Residency Director: Kathryn Hoffmann, DO
Maine-Dartmouth Family Medicine Residency is a well-established, independent organization functioning as the ACGME-accredited Sponsoring Institution for several graduate medical education programs. Our core family medicine residency is a 10-10-10 ACGME-accredited program with Osteopathic Recognition, providing both osteopathic and allopathic training, and our one-year advanced training programs in geriatric medicine, sports medicine, and osteopathic neuromusculoskeletal medicine are all ACGME-accredited. We also provide clinical education for medical students.
Family medicine is the only primary care core residency in our teaching hospital, so our residents can easily gain experience in all areas of inpatient and obstetrical care. Our family medicine program emphasizes full-spectrum training with preparation to incorporate comprehensive pregnancy-related care into independent practice.

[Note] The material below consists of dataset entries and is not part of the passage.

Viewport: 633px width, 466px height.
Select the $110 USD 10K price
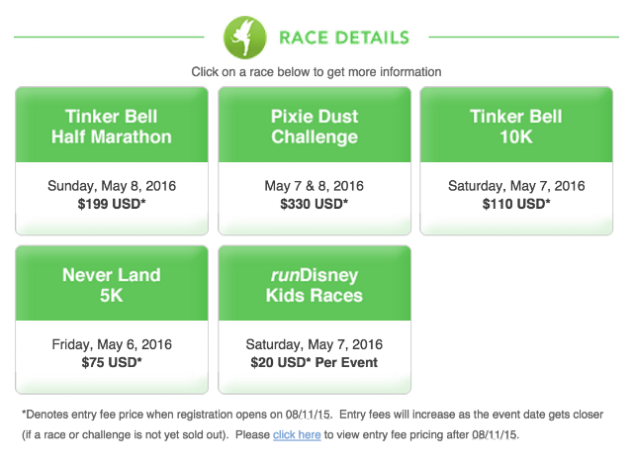[x=516, y=204]
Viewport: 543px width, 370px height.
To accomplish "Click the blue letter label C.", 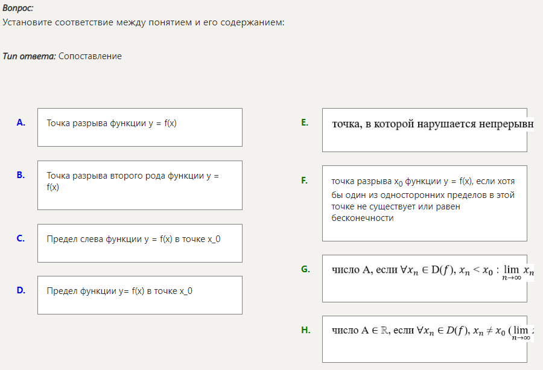I will click(21, 238).
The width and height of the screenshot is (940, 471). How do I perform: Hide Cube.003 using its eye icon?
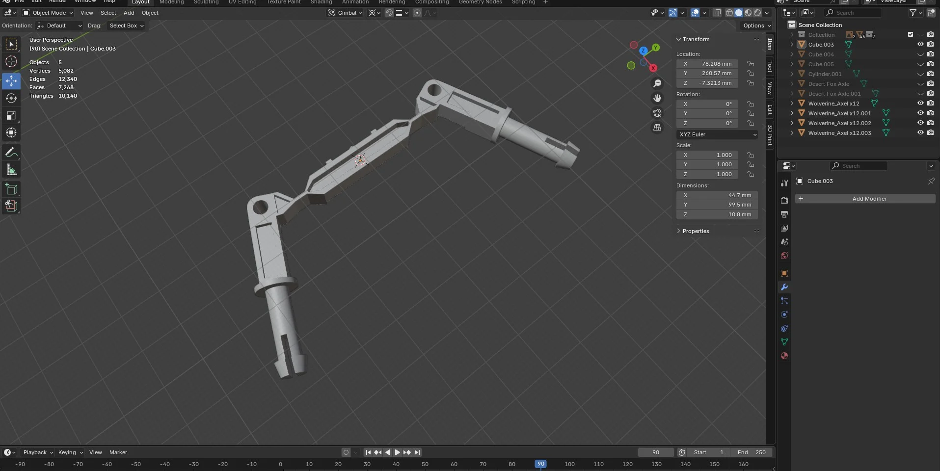(x=920, y=44)
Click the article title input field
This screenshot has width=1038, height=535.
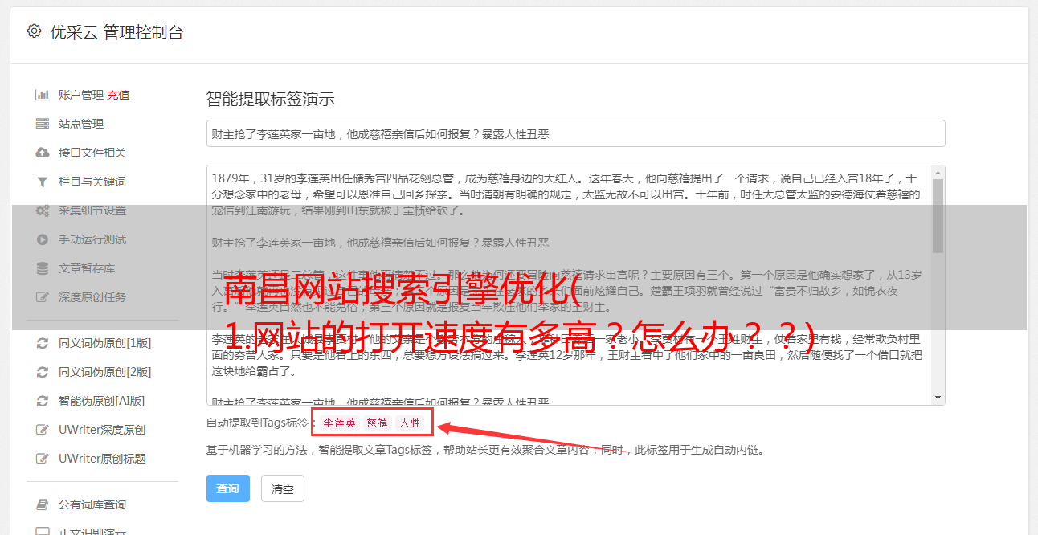pos(575,133)
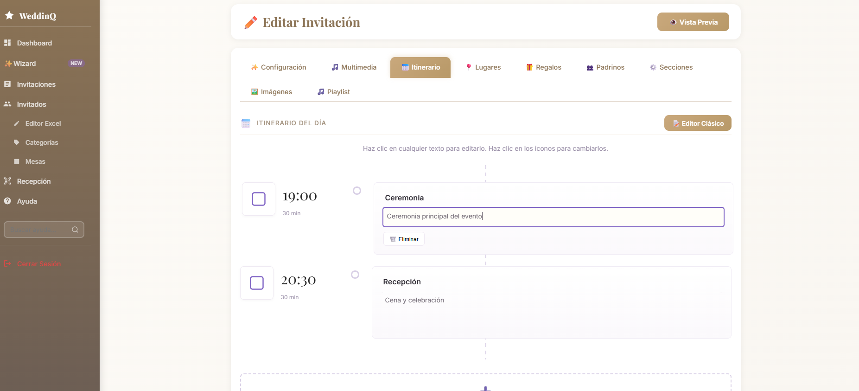
Task: Expand the Invitados sidebar group
Action: tap(32, 104)
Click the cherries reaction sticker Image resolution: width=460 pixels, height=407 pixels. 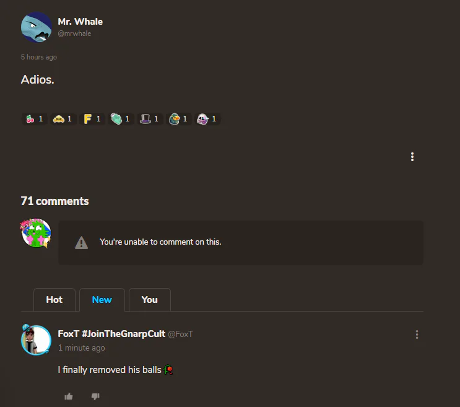click(x=35, y=119)
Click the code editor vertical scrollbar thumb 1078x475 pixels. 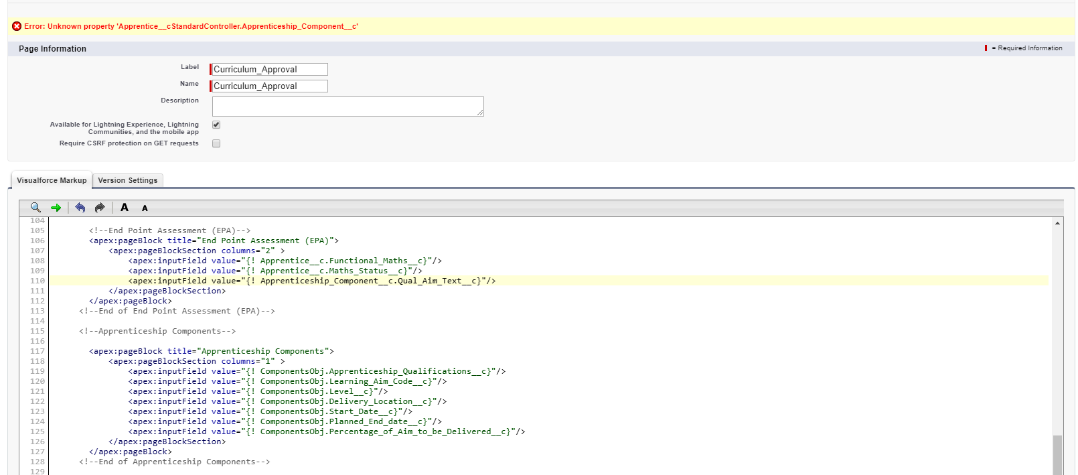[1057, 454]
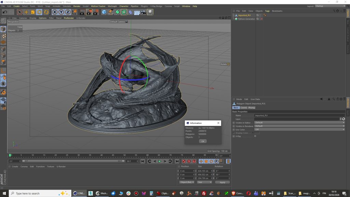Select the Move tool in toolbar

pos(26,12)
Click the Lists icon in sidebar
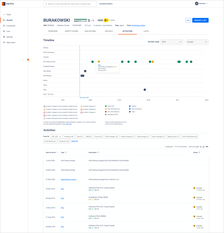 click(4, 31)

We are located in Central Maine, in the capital city of Augusta, with additional practice sites approximately 20 miles north in the towns of Waterville and Fairfield, Maine. We are about a three-hour drive north of Boston, an hour north of Portland Maine, and about an hour from mid-coast Maine.
Our primary faculty, comprising MD and DO physicians, nurse practitioners, physician assistants, nurse midwives, and a psychologist, offers a diverse range of clinical expertise and an unsurpassed enthusiasm for teaching. All are involved in teaching, caring for patients, and helping to coordinate our educational programs. Faculty physician certifications include family medicine, neuromusculoskeletal medicine/osteopathic manipulative medicine, sports medicine, geriatric medicine, hospice and palliative medicine, pediatrics, dermatology, obstetrics and gynecology, psychiatry, integrative medicine, functional medicine, and addiction medicine.

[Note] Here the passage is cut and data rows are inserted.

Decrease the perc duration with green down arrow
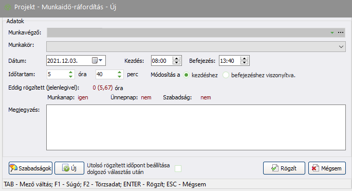coord(119,77)
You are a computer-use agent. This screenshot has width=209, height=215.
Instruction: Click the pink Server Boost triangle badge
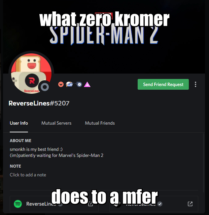coord(87,84)
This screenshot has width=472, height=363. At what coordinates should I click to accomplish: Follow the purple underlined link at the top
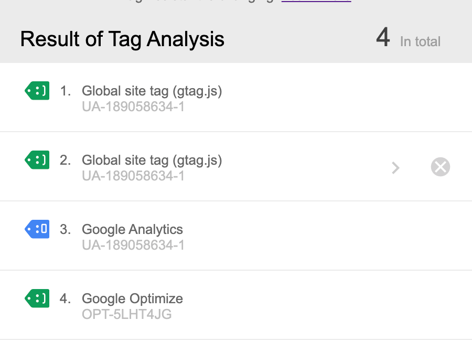tap(316, 1)
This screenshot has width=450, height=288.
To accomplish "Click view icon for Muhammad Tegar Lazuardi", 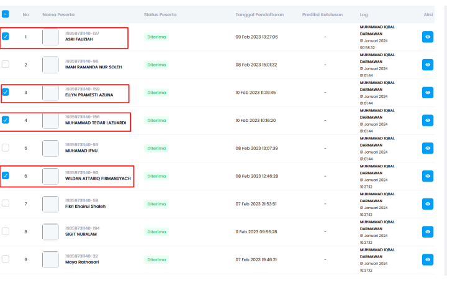I will point(427,121).
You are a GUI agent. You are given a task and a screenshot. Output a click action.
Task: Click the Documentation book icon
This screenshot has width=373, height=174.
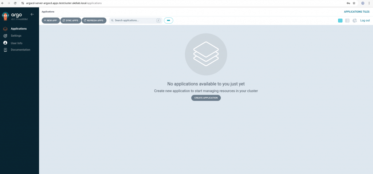[x=5, y=50]
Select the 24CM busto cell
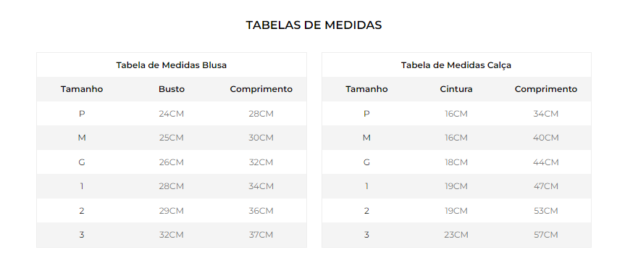This screenshot has height=271, width=617. 171,114
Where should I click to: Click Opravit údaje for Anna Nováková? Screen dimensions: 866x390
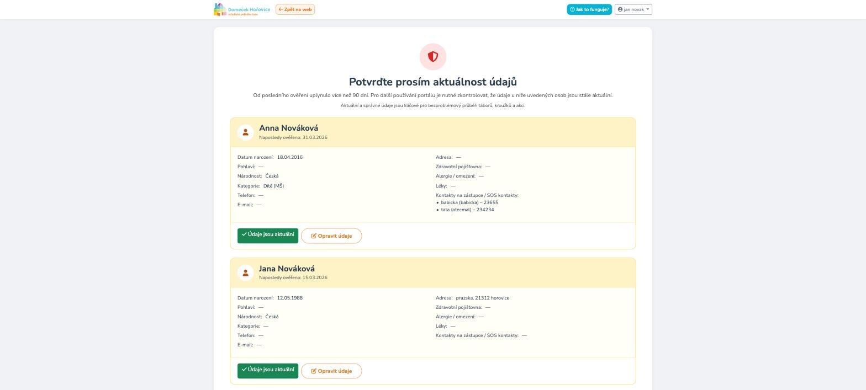click(331, 236)
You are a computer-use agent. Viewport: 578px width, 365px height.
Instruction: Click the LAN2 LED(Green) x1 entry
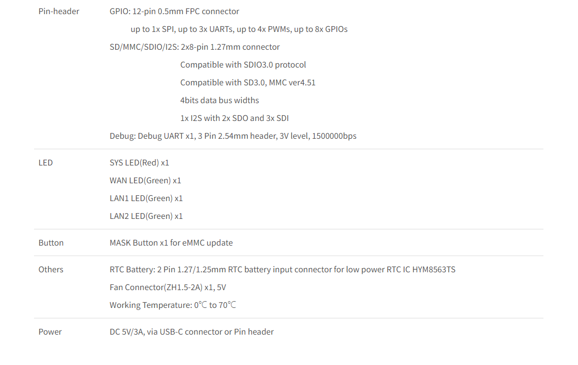(146, 216)
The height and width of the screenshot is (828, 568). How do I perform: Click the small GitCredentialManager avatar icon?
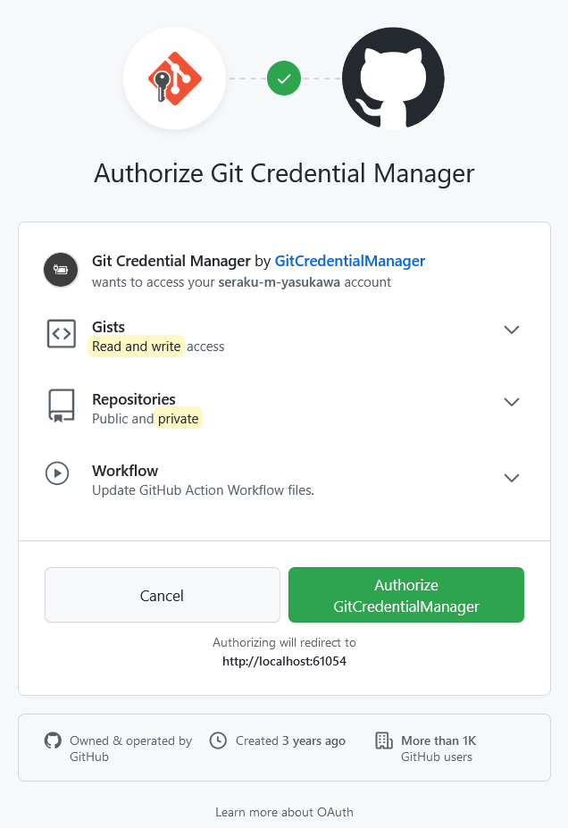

MDFMR operates 6 clinical practices in collaboration with MaineGeneral Medical Center (3 family medicine and 3 specialty practices). At all practices, we emphasize care for structurally vulnerable segments of the community and thus are a major provider of prenatal care for uninsured individuals as well as a source of care for the large underinsured population, the chronically mentally ill, and individuals struggling with substance use disorders.

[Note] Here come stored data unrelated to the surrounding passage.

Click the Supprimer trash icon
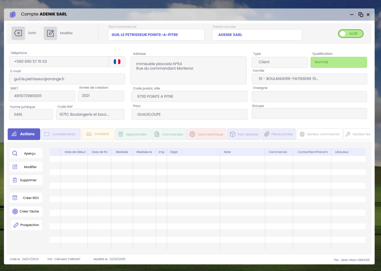Viewport: 381px width, 271px height. [x=15, y=180]
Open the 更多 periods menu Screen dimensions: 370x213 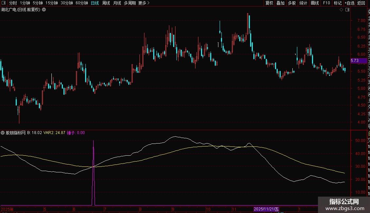tap(144, 3)
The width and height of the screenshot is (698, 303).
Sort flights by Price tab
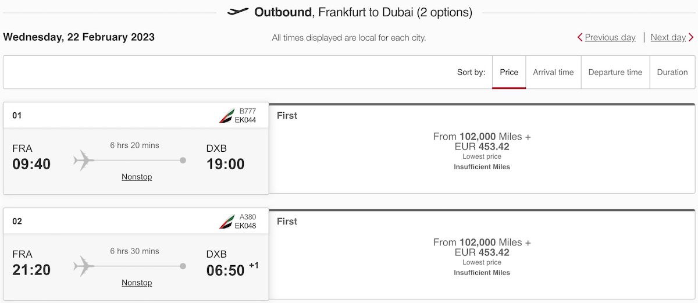[509, 72]
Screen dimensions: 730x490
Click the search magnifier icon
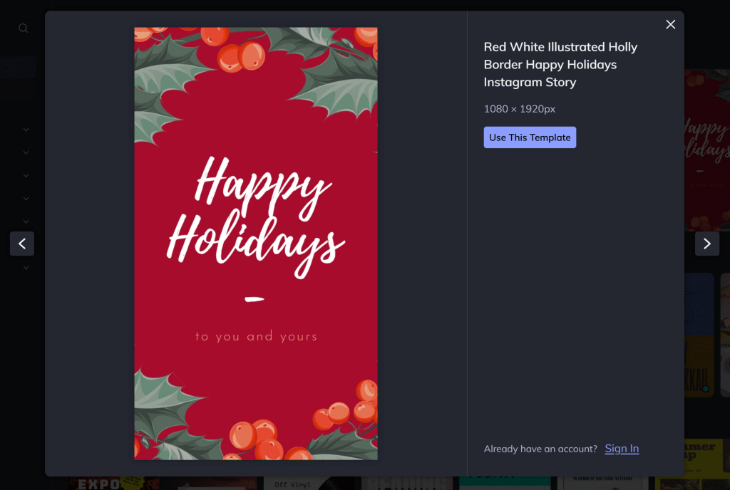(24, 28)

Two family medicine practices serve as the primary teaching sites for resident training, approximating family practice in the “real world.” Both practices serve various socio-economic groups, exposing residents to many types of insurance and managed care. The ambulatory care practices serve as models for developing strong working relationships between physicians and office staff. Residents work closely with RNs, LPNs, medical assistants, and clerical staff, and thereby learn the day-to-day logistics of running a practice.